Greedy Breeders Prepare to Churn Out Replicas of Westminster Winner

Published by Michelle Kretzer.

Cue the “8-week-old AKC German shepherd puppies” classified ads. A German shepherd named Rumor won the “Best in Show” Award at the Westminster Kennel Club Dog Show, and breeders and puppy mills are already preparing to churn out puppies, anxious to cash in on the coming breed craze. They’ll even force mothers to mate with sons and daughters with fathers, in order to ensure that a particular trait remains in a dog’s bloodline. The consequences can be dire: Incest increases the likelihood that recessive genes will be expressed and that serious congenital defects will be passed down to puppies.

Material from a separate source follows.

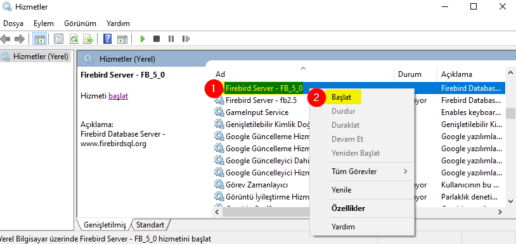516x244 pixels.
Task: Click the Pause Service toolbar icon
Action: 171,39
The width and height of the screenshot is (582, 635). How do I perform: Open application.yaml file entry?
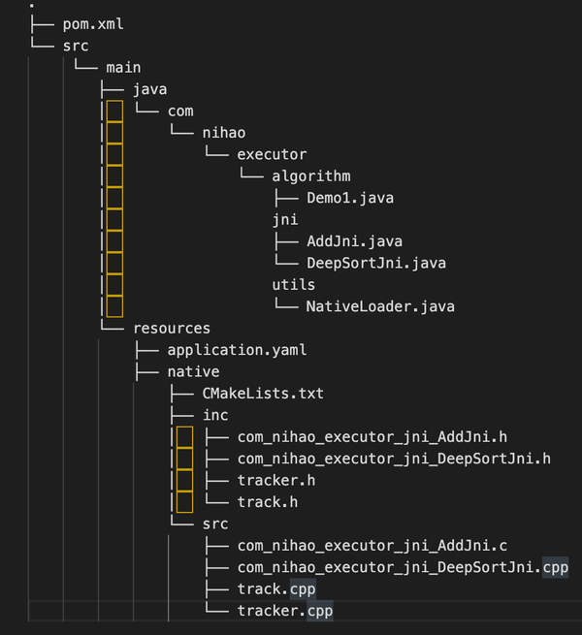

One of the most debilitating defects that purebred German shepherds often suffer from is hip dysplasia. This genetic disorder causes the hip joint to rub and grind, resulting in immense pain. Puppies as young as 5 months old can develop the disorder, and as they age, it can lead to crippling, lameness, and painful arthritis. Some affected dogs lose the use of their hind legs.

Shelters already have tons of purebred German shepherds who were bought and then cast aside because of hip dysplasia—or any of the myriad other reasons that people give for dumping animals. And shelter workers know that in a few months, an onslaught of more abandoned German shepherds will begin.

© iStock.com/yrjar78

These animals will start being surrendered when buyers who purchased them on a whim realize that German shepherds, like all puppies, chew on anything and everything when they’re cutting teeth. My adopted German shepherd mix, Hannah, chewed up bras, stilettos, remote controls, sofa cushions, and favorite stuffed animals—all of which seem like acceptable chew toys to a dog with sore gums.

The author with Hannah

Michelle and Hannah

 

More will be abandoned when people start to see that big dogs mean big puddles, which are not so much fun to clean up during housetraining. Still more will arrive at shelters when the vaccination bills and food costs begin to add up—or when their owners try to move and the HOA won’t accept that breed. Hannah and I know that story well: I joke that she chooses where we’re going to live.

Because my girl is a mix, she’s been healthy—and I’ve been lucky. But now, at 13, she gets much more use out of my credit card than I do.

In the wake of this latest dog show, PETA is launching a campaign to prevent German shepherds from being bred, only to be abandoned after they develop serious medical issues. We’re encouraging everyone who gets swept up in the latest breed craze to consider adopting instead of buying. About 25 percent of dogs in shelters are “purebreds,” and breed-specific rescues abound. Shelters are also full of one-of-a-kind originals: healthy animals with personalities as unique as their looks, all of whom desperately want a home and a family.

Rescued dogs get it. They’ve seen the world’s ugliness. They know how lucky they are to have a home, and they’ll spend their lives repaying their guardians for it. Hannah lets me cry into her fur, guards my bedroom doorway while I sleep, and, in the words of Bill Maher, “treats me like I’m the Beatles” every time I come home. And in the words of Mr. T, I pity the fool who fails to heed Hannah’s “BAR-RAR-RAR-RAR” warning and crosses our threshold uninvited. She’s protective, intuitive, and exceedingly loving. She’s a rescue.